→ Teks Sumber:
┌──

Strategi  pengendalian yang juga umum dilakukan adalah dengan vaksinasi, namun hal ini tergantung pada situasi PMK di lapangan. Strategi vaksinasi dirancang untuk mencapai cakupan massal atau ditargetkan pada sub-populasi atau zona wilayah ternak tertentu. Untuk pelaksanaan program vaksinasi yang dilakukan pada populasi sasaran harus memenuhi beberapa kriteria seperti cakupan harus setidaknya 80% dan kampanye harus diselesaikan dalam waktu sesingkat mungkin, vaksinasi harus dijadwalkan untuk meningkatkan kekebalan (terutama pada induk), vaksin harus diberikan dalam dosis yang benar dan dengan rute yang benar, vaksin yang digunakan harus memenuhi standar potensi dan keamanan OIE, serta strain/serotipe yang dipakai harus sesuai dengan antigen/patogen yang terdeteksi di lapangan.

Pemilihan vaksin untuk pengendalian PMK idealnya menggunakan vaksin virus yang tidak aktif sehingga relatif aman dari shedding virus yang berpotensi menjadi sumber penularan penyakit baru. Vaksinasi dapat memainkan peran dalam strategi pengendalian yang efektif untuk PMK, tetapi keputusan apakah akan menggunakan vaksinasi atau tidak terletak pada otoritas nasional.

└──

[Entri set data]
┌──

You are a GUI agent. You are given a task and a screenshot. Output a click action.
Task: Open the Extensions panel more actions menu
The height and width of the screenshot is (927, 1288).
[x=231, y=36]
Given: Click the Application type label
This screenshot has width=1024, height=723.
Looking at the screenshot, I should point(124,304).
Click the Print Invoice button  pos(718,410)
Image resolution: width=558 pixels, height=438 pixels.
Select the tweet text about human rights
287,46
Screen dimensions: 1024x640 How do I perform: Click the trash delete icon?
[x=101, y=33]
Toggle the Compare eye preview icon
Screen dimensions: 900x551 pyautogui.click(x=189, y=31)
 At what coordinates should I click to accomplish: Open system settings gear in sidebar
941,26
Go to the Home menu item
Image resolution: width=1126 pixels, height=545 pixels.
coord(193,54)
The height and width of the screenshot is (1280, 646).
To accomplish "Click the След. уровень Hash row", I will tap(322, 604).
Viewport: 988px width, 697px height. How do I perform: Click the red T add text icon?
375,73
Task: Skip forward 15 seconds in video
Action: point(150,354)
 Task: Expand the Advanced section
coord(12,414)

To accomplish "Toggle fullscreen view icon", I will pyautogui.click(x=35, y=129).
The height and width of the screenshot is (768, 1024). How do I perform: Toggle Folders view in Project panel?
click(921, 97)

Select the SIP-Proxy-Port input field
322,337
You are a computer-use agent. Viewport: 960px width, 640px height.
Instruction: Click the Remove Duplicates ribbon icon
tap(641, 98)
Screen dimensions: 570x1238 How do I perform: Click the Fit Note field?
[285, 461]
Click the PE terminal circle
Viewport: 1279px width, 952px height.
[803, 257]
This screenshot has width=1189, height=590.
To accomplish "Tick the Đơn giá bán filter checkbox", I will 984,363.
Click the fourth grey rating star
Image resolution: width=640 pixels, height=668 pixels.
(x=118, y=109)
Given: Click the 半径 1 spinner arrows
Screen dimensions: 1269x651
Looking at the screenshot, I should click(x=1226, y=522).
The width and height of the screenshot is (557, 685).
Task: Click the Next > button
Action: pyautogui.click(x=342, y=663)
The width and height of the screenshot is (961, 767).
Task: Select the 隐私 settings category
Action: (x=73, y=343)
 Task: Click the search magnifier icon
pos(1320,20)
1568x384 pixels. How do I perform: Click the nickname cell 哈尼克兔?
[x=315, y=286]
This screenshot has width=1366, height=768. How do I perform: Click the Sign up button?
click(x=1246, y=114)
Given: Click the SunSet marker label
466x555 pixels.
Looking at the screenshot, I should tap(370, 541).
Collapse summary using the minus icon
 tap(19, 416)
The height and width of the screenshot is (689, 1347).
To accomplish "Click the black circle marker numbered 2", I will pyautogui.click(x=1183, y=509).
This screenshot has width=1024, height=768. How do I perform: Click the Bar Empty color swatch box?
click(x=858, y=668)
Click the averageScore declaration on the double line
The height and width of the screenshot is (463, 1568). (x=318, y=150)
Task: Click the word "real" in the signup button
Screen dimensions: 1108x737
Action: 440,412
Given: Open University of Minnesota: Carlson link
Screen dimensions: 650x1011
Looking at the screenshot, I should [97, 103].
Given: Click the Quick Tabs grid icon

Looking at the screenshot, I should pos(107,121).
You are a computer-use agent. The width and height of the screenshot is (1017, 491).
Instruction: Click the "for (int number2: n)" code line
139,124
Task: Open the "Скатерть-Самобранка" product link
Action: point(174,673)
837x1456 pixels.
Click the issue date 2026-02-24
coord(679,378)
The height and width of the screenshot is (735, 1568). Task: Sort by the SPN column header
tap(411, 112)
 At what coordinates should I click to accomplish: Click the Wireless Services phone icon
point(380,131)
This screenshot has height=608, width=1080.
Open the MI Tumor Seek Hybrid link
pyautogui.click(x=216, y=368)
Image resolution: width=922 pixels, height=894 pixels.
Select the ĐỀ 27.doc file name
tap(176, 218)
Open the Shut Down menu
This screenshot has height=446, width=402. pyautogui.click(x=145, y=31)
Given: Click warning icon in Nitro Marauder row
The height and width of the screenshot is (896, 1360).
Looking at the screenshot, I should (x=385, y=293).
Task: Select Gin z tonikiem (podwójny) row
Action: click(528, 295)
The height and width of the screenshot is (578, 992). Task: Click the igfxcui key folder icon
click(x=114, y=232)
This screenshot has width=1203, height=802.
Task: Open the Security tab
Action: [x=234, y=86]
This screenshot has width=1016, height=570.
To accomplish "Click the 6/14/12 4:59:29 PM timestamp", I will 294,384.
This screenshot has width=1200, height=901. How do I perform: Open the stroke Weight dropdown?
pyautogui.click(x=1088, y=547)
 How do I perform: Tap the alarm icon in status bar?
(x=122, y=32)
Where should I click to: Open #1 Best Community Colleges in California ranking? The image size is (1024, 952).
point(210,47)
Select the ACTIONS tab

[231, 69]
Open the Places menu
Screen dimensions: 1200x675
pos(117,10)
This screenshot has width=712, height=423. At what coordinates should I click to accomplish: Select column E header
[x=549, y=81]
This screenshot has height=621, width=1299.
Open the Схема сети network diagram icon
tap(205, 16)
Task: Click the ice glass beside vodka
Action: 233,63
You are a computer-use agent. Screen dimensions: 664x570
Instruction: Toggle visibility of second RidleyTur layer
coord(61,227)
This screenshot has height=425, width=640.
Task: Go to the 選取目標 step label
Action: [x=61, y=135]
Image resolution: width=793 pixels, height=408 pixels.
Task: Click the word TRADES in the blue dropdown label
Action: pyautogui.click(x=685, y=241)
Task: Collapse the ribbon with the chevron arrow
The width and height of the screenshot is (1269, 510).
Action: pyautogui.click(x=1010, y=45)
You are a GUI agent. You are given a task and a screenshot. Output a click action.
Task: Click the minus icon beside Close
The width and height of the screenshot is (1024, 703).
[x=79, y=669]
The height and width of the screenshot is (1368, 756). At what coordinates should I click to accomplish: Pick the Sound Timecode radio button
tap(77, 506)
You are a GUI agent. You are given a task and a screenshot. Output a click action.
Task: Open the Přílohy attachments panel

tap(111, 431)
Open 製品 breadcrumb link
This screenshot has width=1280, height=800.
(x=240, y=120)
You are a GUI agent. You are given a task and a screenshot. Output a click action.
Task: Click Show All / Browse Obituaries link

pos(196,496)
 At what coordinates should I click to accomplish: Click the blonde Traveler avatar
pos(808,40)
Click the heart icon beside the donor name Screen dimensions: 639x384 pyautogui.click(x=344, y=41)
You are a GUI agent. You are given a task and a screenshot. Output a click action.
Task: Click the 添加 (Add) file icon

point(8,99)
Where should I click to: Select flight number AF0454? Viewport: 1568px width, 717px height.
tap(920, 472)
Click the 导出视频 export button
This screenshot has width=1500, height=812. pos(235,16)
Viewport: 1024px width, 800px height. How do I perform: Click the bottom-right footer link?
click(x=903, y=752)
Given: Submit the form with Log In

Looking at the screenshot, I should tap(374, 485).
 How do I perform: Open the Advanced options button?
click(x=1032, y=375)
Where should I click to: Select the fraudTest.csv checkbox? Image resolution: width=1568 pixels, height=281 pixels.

└──

→ Petunjuk Tugas: Kutip tanpa perubahan dari teks tentang vaksinasi PMK di atas seluruh bagian mulai dari "Strategi  pengendalian yang" terus sampai "terdeteksi di lapangan.".

→ Jawaban Latihan:
Strategi  pengendalian yang juga umum dilakukan adalah dengan vaksinasi, namun hal ini tergantung pada situasi PMK di lapangan. Strategi vaksinasi dirancang untuk mencapai cakupan massal atau ditargetkan pada sub-populasi atau zona wilayah ternak tertentu. Untuk pelaksanaan program vaksinasi yang dilakukan pada populasi sasaran harus memenuhi beberapa kriteria seperti cakupan harus setidaknya 80% dan kampanye harus diselesaikan dalam waktu sesingkat mungkin, vaksinasi harus dijadwalkan untuk meningkatkan kekebalan (terutama pada induk), vaksin harus diberikan dalam dosis yang benar dan dengan rute yang benar, vaksin yang digunakan harus memenuhi standar potensi dan keamanan OIE, serta strain/serotipe yang dipakai harus sesuai dengan antigen/patogen yang terdeteksi di lapangan.